The vast majority of Americans agree that traditional marriage should be protected. This is a winning issue for President Bush. A compendium of polls from Maggie Gallagher's Institute for Marriage and Public Policy shows strong support for state constitutional amendments to restrict marriage to male-female, especially in crucial battleground states.
In Michigan, the latest poll by Marketing Resource Group shows 61 percent support for a state constitutional amendment; President Bush is in a virtual dead heat with Kerry in Michigan. In Ohio, another closely fought state, a recent poll by the Columbus Dispatch shows 63 percent support for such an amendment. In Pennsylvania, 55 percent support such an amendment, in New Hampshire, 56 percent. Vast majorities support constitutional amendments in Missouri (and voted for such an amendment 70.6 percent to 29.4 percent), Nevada (where people voted for such an amendment 67.2 percent to 32.8 percent), and Wisconsin (56 percent support such an amendment), as well as Oregon (51 percent), Missouri (59 percent), and West Virginia (58 percent).
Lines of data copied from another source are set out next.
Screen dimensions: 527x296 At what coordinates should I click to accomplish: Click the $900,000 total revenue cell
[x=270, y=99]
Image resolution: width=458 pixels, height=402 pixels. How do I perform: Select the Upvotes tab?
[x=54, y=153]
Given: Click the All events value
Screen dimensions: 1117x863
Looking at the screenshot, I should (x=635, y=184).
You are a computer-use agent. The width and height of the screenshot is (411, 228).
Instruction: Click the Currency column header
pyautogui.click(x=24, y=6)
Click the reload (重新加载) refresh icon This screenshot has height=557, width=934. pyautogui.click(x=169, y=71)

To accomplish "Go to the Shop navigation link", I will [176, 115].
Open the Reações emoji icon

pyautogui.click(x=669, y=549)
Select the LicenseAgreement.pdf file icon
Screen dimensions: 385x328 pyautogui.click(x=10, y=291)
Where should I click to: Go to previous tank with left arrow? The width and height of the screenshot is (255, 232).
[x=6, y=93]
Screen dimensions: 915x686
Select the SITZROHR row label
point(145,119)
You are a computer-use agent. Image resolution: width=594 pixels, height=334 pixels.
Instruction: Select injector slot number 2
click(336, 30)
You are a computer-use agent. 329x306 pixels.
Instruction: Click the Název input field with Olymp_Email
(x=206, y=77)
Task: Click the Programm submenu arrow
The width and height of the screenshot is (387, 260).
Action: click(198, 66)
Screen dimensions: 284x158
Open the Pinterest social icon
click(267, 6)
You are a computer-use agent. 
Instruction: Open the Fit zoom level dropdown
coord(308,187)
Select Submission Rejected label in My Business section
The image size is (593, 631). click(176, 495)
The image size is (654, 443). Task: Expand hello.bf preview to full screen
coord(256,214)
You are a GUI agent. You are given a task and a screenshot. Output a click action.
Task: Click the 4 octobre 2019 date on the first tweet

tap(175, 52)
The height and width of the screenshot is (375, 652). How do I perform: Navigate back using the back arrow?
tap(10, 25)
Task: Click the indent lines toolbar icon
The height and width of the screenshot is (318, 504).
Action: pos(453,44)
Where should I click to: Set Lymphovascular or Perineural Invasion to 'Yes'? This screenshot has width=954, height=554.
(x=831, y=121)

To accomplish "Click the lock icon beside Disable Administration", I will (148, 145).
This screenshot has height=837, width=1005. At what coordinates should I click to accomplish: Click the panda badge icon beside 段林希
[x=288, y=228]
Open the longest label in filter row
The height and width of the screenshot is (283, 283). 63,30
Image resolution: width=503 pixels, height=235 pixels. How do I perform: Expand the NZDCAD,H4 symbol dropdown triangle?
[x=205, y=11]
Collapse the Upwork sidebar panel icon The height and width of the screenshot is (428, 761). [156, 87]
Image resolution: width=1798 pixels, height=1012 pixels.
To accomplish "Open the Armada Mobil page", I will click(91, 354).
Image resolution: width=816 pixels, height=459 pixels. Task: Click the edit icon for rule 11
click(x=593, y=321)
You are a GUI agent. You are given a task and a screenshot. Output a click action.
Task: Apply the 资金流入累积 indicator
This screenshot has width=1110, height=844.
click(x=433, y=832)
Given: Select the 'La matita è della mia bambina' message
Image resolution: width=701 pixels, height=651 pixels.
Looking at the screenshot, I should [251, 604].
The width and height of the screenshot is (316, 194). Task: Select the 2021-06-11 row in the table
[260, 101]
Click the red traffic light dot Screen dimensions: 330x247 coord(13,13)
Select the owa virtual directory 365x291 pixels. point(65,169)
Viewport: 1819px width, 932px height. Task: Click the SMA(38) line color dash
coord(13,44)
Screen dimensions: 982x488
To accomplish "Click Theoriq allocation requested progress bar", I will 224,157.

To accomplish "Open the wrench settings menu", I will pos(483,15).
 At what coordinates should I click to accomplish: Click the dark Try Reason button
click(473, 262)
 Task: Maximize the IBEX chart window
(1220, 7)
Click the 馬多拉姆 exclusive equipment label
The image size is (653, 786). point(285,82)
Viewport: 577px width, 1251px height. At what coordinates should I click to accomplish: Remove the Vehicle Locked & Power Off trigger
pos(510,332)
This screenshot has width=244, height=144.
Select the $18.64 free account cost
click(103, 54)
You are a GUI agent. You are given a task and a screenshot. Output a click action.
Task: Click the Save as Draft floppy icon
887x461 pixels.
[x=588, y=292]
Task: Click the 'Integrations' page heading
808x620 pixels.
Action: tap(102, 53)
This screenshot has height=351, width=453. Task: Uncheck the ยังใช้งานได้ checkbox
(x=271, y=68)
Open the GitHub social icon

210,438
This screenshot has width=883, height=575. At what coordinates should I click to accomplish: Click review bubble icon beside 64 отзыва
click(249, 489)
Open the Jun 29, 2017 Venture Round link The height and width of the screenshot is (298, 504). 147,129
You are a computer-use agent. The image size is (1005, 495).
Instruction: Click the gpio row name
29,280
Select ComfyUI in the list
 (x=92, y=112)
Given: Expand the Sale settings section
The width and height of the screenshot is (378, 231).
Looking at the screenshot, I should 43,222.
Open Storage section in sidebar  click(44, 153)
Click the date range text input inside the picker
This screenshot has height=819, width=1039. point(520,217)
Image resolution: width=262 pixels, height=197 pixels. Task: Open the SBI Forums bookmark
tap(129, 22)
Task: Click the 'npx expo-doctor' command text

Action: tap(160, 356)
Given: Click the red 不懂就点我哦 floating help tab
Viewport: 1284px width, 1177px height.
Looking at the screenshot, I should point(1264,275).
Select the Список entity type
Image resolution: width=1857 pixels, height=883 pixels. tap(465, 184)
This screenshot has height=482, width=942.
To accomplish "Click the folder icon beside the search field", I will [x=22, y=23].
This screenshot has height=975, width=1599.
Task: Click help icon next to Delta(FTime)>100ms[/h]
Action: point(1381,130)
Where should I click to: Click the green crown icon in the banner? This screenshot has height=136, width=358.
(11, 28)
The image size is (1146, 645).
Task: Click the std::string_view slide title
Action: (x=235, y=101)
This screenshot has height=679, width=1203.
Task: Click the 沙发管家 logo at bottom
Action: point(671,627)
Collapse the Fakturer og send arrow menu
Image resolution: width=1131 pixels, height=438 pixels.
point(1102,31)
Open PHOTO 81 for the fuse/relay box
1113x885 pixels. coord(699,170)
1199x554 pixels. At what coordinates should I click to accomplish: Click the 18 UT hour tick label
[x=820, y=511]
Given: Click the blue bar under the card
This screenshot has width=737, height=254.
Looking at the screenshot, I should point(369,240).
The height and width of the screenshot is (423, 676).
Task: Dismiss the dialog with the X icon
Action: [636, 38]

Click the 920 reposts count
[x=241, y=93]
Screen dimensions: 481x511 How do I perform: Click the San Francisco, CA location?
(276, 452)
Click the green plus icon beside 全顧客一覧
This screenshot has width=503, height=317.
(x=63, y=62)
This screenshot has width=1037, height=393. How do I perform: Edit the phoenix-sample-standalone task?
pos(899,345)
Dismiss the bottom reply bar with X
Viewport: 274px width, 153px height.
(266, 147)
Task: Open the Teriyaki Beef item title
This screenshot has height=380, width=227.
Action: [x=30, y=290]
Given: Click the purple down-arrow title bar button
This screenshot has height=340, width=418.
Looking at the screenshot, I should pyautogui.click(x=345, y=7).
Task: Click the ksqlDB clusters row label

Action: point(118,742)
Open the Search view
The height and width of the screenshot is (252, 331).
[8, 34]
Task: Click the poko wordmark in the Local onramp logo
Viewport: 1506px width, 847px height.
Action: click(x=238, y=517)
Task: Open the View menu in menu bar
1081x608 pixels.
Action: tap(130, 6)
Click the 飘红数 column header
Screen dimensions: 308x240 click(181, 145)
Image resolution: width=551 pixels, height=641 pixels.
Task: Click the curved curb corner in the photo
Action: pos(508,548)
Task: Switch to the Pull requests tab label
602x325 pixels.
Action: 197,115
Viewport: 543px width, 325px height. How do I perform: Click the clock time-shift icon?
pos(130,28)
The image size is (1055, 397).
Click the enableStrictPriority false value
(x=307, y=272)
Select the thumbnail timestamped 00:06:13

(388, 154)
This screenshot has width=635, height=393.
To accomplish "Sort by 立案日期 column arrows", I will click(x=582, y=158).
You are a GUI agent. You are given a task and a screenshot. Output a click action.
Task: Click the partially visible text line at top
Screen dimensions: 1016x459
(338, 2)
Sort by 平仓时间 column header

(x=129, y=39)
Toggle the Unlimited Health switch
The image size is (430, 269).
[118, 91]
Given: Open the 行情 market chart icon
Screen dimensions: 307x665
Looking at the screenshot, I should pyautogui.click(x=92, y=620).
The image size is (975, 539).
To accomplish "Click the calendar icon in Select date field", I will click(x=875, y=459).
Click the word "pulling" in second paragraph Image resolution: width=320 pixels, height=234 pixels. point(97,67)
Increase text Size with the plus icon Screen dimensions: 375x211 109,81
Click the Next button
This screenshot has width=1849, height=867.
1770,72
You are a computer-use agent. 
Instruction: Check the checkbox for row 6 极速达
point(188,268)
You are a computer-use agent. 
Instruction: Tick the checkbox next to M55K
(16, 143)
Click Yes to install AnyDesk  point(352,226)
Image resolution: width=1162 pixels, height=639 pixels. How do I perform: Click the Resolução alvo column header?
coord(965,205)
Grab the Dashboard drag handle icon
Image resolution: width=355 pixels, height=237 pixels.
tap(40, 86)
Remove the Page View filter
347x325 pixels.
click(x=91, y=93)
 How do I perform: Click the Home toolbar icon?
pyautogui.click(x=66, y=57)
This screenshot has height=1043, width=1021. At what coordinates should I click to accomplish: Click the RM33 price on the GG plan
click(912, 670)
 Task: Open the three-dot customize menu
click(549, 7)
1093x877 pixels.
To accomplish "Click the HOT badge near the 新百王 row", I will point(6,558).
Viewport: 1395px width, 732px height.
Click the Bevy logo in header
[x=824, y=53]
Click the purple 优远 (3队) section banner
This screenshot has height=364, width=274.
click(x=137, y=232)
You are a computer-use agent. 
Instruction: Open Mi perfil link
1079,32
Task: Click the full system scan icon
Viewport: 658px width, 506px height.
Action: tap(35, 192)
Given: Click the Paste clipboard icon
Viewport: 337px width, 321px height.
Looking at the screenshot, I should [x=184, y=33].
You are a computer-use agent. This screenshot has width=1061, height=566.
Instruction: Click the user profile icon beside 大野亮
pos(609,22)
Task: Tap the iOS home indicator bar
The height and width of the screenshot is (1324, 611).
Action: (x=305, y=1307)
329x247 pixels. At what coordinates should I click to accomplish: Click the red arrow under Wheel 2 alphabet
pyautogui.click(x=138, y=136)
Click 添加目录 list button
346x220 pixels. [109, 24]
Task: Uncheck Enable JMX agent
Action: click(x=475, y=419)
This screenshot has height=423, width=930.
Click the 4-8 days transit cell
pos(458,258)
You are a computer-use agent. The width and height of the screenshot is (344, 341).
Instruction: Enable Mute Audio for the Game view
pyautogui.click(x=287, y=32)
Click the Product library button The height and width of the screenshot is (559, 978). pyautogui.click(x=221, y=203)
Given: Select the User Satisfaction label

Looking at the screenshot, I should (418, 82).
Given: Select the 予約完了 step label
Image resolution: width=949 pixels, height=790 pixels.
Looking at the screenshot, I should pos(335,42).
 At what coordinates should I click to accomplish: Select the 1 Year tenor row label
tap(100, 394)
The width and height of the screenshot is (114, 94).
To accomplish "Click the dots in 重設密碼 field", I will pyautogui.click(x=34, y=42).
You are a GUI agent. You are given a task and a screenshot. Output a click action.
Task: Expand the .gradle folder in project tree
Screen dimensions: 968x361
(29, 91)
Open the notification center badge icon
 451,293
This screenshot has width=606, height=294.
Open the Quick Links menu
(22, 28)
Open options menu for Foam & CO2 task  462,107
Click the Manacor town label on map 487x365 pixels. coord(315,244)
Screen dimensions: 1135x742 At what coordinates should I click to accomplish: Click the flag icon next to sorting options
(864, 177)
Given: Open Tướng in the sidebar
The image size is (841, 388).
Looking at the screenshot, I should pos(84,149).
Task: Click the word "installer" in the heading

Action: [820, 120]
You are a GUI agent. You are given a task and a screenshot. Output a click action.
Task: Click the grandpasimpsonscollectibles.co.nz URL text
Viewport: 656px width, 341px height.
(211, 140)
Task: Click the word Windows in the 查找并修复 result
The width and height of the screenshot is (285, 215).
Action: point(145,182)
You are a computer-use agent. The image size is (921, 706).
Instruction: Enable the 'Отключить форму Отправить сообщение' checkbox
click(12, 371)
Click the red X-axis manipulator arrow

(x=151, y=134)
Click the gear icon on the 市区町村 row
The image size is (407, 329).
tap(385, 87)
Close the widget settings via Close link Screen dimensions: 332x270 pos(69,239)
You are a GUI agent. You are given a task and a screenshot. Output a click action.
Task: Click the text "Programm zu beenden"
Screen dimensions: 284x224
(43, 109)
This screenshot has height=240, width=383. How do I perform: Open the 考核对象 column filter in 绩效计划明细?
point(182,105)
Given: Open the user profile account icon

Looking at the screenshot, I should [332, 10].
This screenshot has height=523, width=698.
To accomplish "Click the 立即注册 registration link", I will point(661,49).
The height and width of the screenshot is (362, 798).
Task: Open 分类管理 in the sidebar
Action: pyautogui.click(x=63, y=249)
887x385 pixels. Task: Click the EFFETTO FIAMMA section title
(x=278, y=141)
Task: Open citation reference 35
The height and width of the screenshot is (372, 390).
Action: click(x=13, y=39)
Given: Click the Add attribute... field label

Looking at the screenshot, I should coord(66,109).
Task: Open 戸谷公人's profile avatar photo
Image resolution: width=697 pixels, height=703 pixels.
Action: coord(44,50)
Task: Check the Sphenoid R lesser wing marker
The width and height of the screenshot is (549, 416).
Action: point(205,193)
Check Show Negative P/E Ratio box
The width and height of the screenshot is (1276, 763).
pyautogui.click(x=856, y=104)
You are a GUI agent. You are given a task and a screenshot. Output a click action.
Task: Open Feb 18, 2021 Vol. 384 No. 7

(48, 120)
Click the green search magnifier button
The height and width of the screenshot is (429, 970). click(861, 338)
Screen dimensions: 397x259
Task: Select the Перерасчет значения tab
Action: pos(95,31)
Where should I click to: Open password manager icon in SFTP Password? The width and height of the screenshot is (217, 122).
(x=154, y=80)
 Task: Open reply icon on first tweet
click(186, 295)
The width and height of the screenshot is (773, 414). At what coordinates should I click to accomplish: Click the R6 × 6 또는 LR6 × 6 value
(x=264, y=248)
The Bush campaign has been hesitant to speak about gay marriage, fearing a "tolerant" backlash. But it's about time that Bush stopped ignoring the elephant in the center of the living room. John Kerry is boxed in on this issue. If he supports gay marriage, his moderate facade falls away. If he actively opposes gay marriage, he risks losing support from his hard-left constituency -- not to mention the fact that Kerry is vulnerable on his record. Kerry's opposition to the Defense of Marriage Act (an act that allows marriage to remain a state issue) means that he can't claim full-fledged support for traditional marriage.
And the issue isn't just a campaign ploy -- it's vital and relevant. With the judicial branch acting to usurp legislative power on this issue, a federal amendment is no longer optional but is a necessity in order to protect marriage. If President Bush talks about traditional values, John Kerry won't be feeling good for long.